____ DATA EXCERPTS

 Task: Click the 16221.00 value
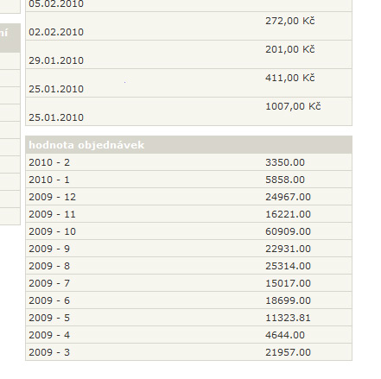point(288,214)
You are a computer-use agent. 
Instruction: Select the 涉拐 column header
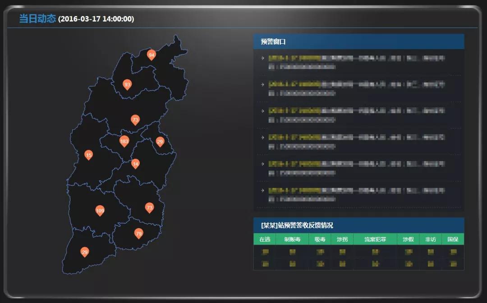[x=342, y=239]
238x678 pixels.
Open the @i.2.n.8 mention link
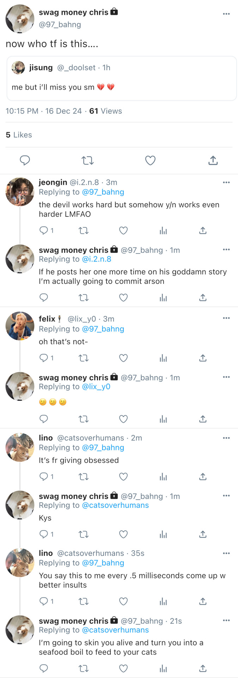[x=97, y=259]
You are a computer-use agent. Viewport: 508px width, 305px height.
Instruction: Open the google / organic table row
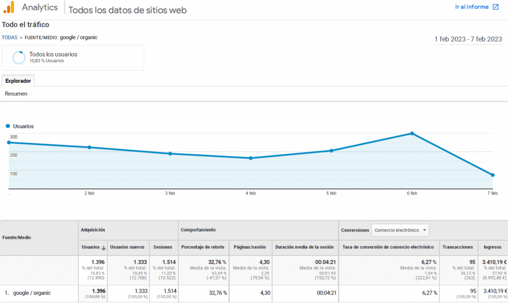coord(32,293)
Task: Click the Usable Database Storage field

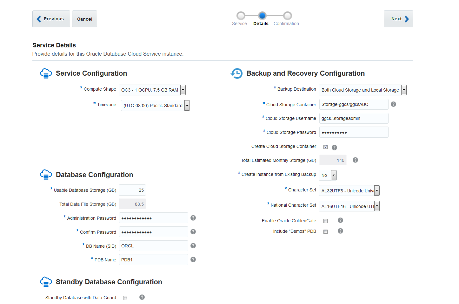Action: pyautogui.click(x=132, y=190)
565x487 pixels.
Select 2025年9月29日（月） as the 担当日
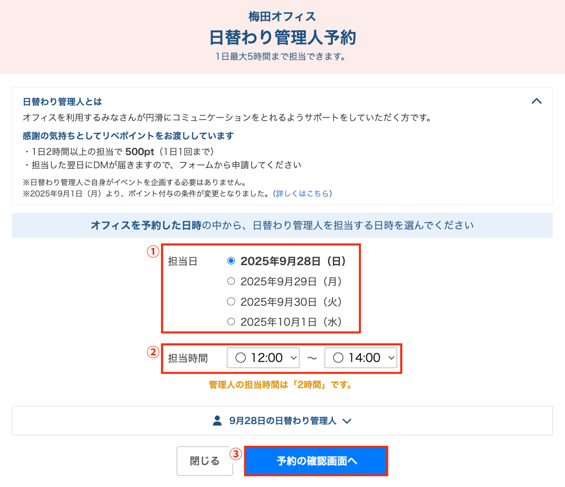231,281
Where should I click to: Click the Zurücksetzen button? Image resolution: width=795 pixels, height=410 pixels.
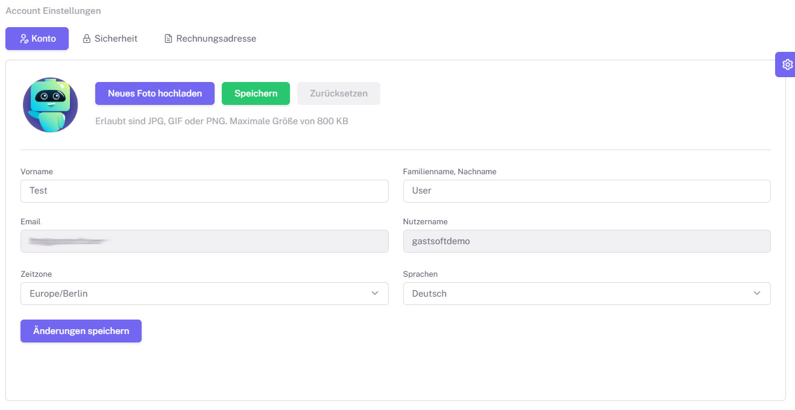point(339,93)
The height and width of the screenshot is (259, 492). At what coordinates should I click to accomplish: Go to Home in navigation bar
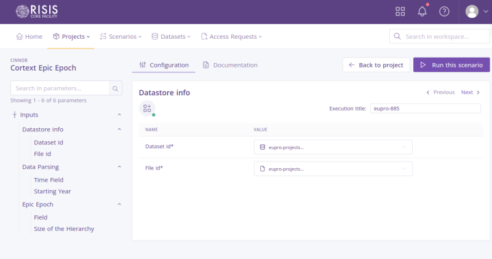[30, 36]
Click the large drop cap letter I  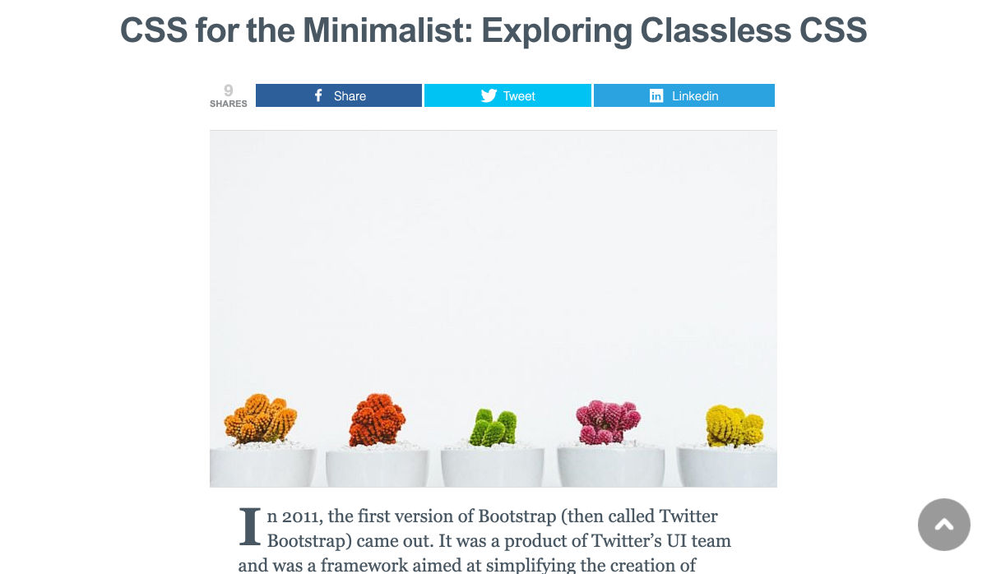pyautogui.click(x=249, y=527)
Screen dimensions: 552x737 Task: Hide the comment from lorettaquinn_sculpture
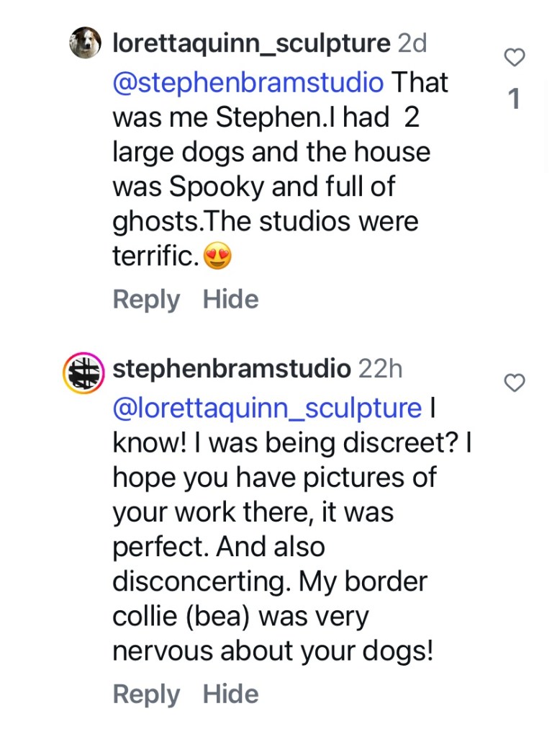click(x=230, y=300)
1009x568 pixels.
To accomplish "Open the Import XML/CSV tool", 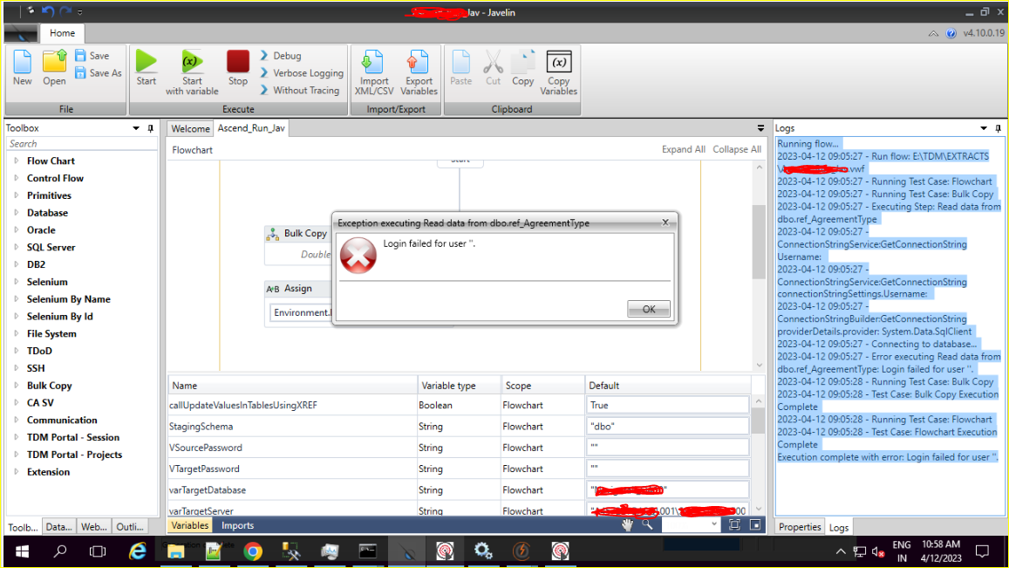I will click(x=373, y=63).

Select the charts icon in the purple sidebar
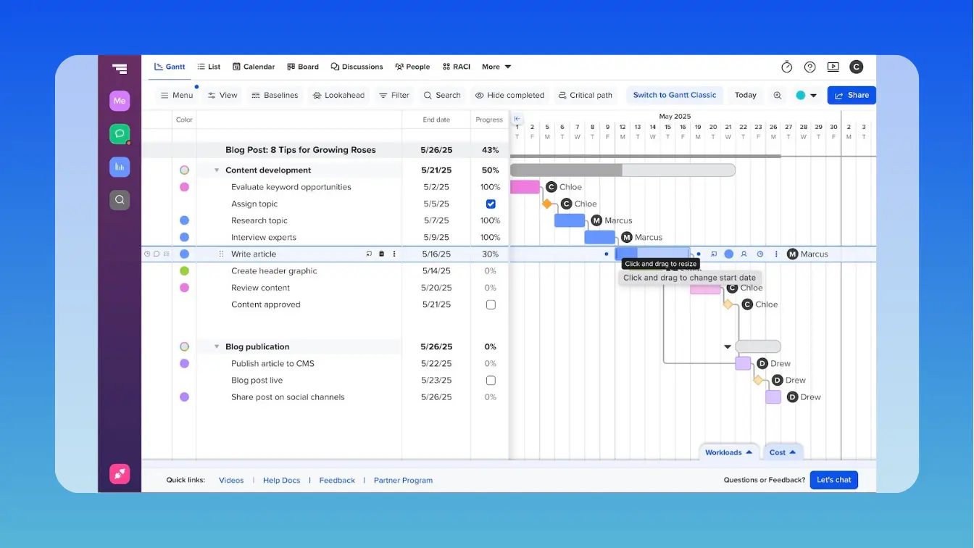pos(119,167)
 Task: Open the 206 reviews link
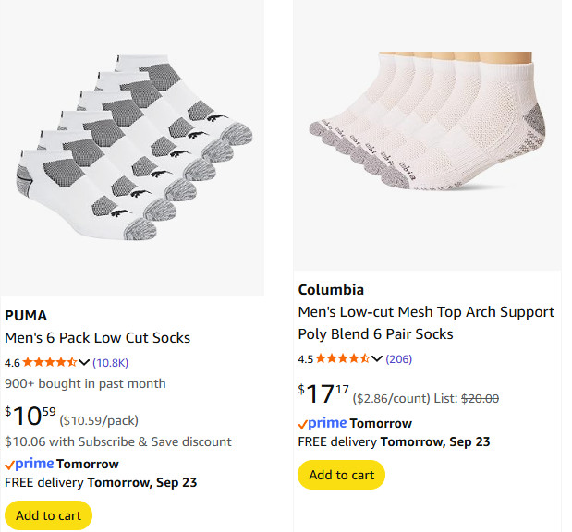pos(398,358)
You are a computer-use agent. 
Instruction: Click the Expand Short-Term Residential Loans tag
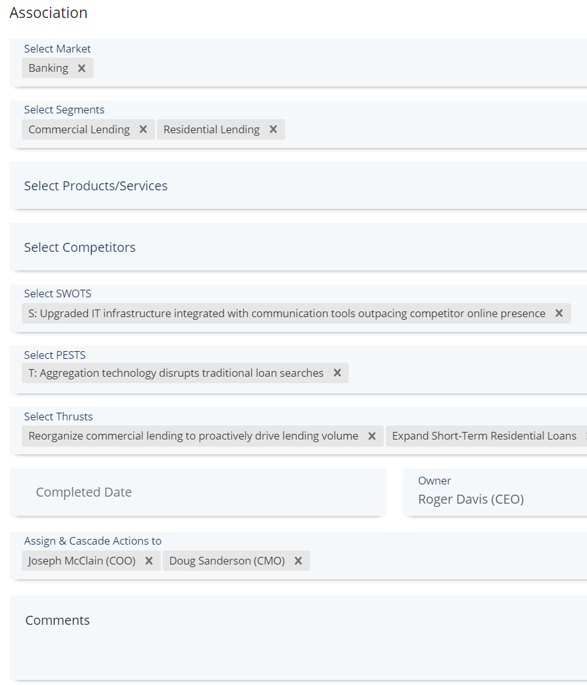pos(484,436)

________

> **TASK DETAILS**: Give the lines again word for word, from the start of the records to the line holding "You are a computer-use agent. Viewport: 508px", both included, and leave out any picture.

> **RESULT OF THIS TASK**:
 Task: Click the 16221.00 value
point(288,214)
You are a computer-use agent. 
Instruction: Select the 涉拐 column header
[x=342, y=239]
238x678 pixels.
Open the @i.2.n.8 mention link
[x=97, y=259]
You are a computer-use agent. Viewport: 508px width, 305px height.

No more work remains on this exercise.